Keesokan harinya setelah mendapatkan alamat itu, aku pun pergi membawa bayi kami yang masih berusia tiga bulan. Dengan harapan wanita itu akan luluh dan mau meninggalkan Jill tanpa pernah mengganggunya lagi. Sesampainya di sana, aku disambut oleh seorang wanita yang sepertinya seumuran denganku.

"Kamu menghancurkan keluarga kami, tolong tinggalkan suami saya," ucapku lirih. Tak lama ada seorang laki-laki yang menghampiri dengan langkah tertatih. "Dia siapa ibu?" Tanyanya, wanita itu kemudian menggendong anak laki-laki itu dan menyuruhku untuk masuk.

Aku tidak percaya dengan apa yang kulihat, wajah anak itu sangat mirip dengan Jill. Anak itu seolah kembaran Jill saat masih kecil. Dengan wajah yang sangat kebingungan, wanita itu mengajakku untuk masuk ke dalam rumahnya. Ia menyuguhkan aku beberapa kudapan dan juga teh hangat.

Di sanalah ia bercerita bagaimana ia dan Jill bertemu, apa yang sebenernya terjadi di antara mereka. Ia mengatakan kalau selama ini Jill beralasan kerja di luar kota dan tidak pernah kembali. Baru beberapa bulan belakangan ia menghubunginya dan berjanji akan pulang.
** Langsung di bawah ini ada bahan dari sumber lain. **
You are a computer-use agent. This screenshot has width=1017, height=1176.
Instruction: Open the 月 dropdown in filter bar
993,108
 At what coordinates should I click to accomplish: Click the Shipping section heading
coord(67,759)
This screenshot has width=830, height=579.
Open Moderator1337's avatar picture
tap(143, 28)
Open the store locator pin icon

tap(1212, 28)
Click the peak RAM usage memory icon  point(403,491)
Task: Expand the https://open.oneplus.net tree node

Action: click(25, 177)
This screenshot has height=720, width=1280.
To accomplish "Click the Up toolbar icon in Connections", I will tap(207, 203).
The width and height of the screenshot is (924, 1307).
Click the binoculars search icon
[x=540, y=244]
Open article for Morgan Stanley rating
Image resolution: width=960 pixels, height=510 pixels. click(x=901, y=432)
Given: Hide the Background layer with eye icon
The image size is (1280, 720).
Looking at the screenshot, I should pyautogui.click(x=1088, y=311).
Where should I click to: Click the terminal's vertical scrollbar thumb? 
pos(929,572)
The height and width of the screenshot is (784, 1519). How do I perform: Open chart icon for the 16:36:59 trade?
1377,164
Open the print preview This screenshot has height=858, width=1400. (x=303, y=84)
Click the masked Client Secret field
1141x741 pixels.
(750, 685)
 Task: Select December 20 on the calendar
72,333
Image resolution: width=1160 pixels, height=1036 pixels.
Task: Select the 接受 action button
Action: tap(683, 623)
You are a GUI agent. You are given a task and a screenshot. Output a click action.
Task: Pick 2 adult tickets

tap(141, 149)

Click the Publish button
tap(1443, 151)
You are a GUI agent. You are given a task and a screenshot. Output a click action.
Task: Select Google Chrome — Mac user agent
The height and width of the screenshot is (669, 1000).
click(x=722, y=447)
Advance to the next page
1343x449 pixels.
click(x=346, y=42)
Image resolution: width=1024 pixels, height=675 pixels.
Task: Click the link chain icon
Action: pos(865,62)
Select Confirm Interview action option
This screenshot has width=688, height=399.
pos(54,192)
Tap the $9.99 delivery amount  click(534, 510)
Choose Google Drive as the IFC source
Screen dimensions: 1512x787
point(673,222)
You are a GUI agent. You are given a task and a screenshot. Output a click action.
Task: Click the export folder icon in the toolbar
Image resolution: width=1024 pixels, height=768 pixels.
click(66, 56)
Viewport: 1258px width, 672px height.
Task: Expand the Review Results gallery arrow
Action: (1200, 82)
Wanita itu bercerita kalau Jill meninggalkan anaknya selama hampir tiga tahun dan tidak pernah tahu perkembangan anak mereka. Ia bahkan tidak pernah tahu kalau Jill sudah menikah lagi denganku. Itu berarti sebenarnya akulah yang menjadi selingkuhan Jill selama ini.

Seketika hatiku sangat sakit mengetahui kebenarannya lalu sejak saat itu kami selalu bertukar cerita. Aku baru mengetahui sifat asli Jill ketika bersama Wilona, wanita itu. Jill selalu memiliki alasan untuk menyakiti Wilona baik fisik maupun psikis.

Aku dan Wilona pun pergi ke rumahku kemudian mengatur rencana untuk membuang Jill bersama. Dugaanku benar, malam itu Jill kembali ke rumah dengan keadaan setengah sadar. "Berani-beraninya kamu bohong padaku!" Teriakku saat Jill baru memasuki pintu rumah kami.

Seketika wajahnya pun berubah menjadi pucat saat melihat aku berdiri ditemani oleh Wilona. "Aku kira kamu tidak akan bisa mengurus bayiku," jawabnya, tanpa mendengarkan kalimat selanjutnya aku pun mengusir Jill dari rumahku. "Kami tidak punya waktu untuk mendengarkan celotehanmu, semua barang-barangmu ada di dalam koper di sana. Sekarang waktunya kamu pergi dari rumahku," ucapku.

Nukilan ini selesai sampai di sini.